Search the records for the word "Hadi" and copy each line in which it appears.

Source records

########################################

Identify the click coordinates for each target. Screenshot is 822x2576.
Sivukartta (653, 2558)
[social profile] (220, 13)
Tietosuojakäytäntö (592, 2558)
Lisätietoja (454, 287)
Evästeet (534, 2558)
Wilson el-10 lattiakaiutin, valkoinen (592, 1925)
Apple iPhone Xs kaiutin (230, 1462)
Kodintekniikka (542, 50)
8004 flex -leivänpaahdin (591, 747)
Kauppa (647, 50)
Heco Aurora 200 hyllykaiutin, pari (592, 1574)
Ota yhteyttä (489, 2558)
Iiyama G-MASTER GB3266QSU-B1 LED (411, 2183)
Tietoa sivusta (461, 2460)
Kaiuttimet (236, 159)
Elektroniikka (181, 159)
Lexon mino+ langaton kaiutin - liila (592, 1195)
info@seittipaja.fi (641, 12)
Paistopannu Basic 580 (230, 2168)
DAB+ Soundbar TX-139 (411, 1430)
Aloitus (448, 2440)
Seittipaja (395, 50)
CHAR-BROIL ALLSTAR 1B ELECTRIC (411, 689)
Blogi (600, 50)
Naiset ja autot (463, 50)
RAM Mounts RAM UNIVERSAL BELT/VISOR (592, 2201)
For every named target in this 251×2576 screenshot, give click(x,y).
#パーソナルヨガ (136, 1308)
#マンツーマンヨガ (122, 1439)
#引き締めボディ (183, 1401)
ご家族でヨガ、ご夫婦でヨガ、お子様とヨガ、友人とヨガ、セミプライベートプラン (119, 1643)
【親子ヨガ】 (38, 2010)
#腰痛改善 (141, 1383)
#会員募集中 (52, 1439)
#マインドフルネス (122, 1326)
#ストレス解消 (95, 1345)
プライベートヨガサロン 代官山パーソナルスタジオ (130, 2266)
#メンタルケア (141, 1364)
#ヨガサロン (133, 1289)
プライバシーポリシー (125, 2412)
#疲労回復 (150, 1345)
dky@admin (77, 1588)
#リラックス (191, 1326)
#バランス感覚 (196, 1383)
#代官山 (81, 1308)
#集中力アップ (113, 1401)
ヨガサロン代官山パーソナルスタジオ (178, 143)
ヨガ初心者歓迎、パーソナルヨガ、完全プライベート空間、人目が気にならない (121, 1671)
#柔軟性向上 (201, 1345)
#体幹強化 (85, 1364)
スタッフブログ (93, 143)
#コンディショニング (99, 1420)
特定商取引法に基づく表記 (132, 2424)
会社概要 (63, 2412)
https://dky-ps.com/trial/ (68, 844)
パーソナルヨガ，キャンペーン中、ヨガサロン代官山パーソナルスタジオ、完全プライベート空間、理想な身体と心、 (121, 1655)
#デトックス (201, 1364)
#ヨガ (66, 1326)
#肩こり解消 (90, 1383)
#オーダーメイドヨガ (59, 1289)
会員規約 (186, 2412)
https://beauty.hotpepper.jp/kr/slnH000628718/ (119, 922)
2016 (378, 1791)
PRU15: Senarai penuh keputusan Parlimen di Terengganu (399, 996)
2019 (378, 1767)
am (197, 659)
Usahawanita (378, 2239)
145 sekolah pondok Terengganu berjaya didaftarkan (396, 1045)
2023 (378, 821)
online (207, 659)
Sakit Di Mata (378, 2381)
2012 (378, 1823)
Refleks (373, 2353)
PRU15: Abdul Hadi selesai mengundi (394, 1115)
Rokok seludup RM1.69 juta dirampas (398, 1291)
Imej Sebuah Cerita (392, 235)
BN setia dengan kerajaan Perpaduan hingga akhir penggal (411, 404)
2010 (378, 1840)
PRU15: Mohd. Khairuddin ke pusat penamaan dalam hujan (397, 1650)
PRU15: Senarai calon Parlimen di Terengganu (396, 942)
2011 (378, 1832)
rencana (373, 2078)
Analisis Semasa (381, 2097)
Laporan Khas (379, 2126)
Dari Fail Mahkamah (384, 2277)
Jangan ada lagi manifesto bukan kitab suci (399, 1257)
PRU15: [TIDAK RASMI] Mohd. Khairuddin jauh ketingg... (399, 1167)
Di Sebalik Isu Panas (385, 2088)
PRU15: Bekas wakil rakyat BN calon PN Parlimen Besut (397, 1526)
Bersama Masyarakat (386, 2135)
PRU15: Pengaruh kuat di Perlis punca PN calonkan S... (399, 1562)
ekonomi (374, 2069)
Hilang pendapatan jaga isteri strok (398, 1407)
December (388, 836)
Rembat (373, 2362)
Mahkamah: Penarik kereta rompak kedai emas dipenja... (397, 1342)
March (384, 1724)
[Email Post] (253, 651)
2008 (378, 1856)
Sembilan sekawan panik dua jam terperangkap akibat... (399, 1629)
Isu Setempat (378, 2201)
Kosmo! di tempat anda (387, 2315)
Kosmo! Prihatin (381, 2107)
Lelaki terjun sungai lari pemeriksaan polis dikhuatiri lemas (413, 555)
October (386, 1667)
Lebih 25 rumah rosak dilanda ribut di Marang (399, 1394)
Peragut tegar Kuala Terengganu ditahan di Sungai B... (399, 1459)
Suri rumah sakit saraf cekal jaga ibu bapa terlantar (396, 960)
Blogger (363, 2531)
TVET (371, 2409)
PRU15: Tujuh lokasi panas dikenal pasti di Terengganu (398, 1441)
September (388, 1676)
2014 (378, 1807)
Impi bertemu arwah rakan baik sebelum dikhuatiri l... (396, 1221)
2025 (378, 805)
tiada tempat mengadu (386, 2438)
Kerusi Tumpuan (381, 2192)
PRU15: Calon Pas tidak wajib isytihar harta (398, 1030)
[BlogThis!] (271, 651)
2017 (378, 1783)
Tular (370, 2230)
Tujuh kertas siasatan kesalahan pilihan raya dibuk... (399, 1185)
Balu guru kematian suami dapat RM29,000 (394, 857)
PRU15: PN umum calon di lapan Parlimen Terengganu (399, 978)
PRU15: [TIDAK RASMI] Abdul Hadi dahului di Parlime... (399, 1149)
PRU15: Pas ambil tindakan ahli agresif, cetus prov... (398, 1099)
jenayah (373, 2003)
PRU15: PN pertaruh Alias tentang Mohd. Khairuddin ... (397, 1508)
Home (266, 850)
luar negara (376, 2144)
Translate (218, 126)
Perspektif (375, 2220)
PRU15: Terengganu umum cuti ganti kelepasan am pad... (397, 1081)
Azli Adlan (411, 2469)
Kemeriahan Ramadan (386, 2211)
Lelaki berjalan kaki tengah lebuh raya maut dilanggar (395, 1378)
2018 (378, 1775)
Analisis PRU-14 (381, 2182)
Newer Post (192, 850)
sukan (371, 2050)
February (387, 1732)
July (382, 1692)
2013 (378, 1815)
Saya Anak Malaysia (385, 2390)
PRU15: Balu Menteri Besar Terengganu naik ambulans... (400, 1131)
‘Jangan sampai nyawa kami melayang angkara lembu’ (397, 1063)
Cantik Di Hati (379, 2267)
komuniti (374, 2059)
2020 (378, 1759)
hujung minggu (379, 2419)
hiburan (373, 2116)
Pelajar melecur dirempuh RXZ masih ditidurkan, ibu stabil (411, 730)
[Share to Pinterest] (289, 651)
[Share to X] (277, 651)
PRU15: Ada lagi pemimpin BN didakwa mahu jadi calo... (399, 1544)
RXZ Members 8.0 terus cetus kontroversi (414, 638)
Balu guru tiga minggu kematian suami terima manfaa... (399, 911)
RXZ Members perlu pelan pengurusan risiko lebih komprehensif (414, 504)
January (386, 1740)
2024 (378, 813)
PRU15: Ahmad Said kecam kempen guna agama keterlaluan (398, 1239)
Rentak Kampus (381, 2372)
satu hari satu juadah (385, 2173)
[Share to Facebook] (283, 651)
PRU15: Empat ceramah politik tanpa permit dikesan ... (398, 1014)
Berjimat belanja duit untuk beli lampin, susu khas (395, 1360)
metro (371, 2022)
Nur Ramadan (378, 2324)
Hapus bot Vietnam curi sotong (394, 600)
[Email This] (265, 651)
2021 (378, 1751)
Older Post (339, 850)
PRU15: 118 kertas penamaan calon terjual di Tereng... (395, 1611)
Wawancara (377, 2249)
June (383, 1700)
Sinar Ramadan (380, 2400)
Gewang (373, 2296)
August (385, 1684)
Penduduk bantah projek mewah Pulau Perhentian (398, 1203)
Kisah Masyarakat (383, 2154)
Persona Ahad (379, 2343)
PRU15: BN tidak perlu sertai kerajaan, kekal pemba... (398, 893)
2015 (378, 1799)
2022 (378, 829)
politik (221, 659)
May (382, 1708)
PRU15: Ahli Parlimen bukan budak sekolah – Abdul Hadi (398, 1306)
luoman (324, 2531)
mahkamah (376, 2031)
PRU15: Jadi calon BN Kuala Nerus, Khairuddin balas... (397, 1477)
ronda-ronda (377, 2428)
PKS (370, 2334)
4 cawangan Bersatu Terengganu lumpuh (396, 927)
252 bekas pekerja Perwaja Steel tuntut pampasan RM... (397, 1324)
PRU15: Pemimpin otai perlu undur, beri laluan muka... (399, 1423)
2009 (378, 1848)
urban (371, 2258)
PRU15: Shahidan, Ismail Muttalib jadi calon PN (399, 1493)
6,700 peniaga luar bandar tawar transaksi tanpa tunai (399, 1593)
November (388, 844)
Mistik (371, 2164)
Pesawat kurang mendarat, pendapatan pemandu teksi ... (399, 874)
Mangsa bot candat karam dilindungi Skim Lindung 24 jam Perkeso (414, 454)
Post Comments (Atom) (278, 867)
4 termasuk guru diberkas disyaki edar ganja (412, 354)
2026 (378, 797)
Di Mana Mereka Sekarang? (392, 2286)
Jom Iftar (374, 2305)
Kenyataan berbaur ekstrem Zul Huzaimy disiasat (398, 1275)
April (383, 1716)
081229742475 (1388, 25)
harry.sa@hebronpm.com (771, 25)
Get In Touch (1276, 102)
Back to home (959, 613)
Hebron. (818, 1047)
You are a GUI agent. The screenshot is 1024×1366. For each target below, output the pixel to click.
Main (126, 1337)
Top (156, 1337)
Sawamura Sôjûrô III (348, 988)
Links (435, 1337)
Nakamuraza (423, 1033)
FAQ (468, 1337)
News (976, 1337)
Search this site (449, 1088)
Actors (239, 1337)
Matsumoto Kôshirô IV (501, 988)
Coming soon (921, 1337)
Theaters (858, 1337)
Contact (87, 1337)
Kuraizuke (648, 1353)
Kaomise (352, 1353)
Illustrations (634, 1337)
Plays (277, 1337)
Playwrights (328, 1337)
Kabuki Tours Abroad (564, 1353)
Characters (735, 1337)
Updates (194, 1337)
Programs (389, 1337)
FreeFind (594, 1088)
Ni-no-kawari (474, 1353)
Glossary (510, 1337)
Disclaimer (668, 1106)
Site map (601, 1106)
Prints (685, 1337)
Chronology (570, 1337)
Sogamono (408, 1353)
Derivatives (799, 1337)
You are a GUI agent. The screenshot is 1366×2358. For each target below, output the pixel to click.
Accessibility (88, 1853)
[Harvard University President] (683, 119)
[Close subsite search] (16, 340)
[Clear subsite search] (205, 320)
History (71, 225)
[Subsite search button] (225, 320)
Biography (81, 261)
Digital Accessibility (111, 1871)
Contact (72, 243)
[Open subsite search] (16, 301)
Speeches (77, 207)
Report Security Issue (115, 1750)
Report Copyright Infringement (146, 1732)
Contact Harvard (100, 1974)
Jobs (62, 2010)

########################################

#### WRITTEN RESPONSE
PRU15: Abdul Hadi selesai mengundi (394, 1115)
PRU15: [TIDAK RASMI] Abdul Hadi dahului di Parlime... (399, 1149)
PRU15: Ahli Parlimen bukan budak sekolah – Abdul Hadi (398, 1306)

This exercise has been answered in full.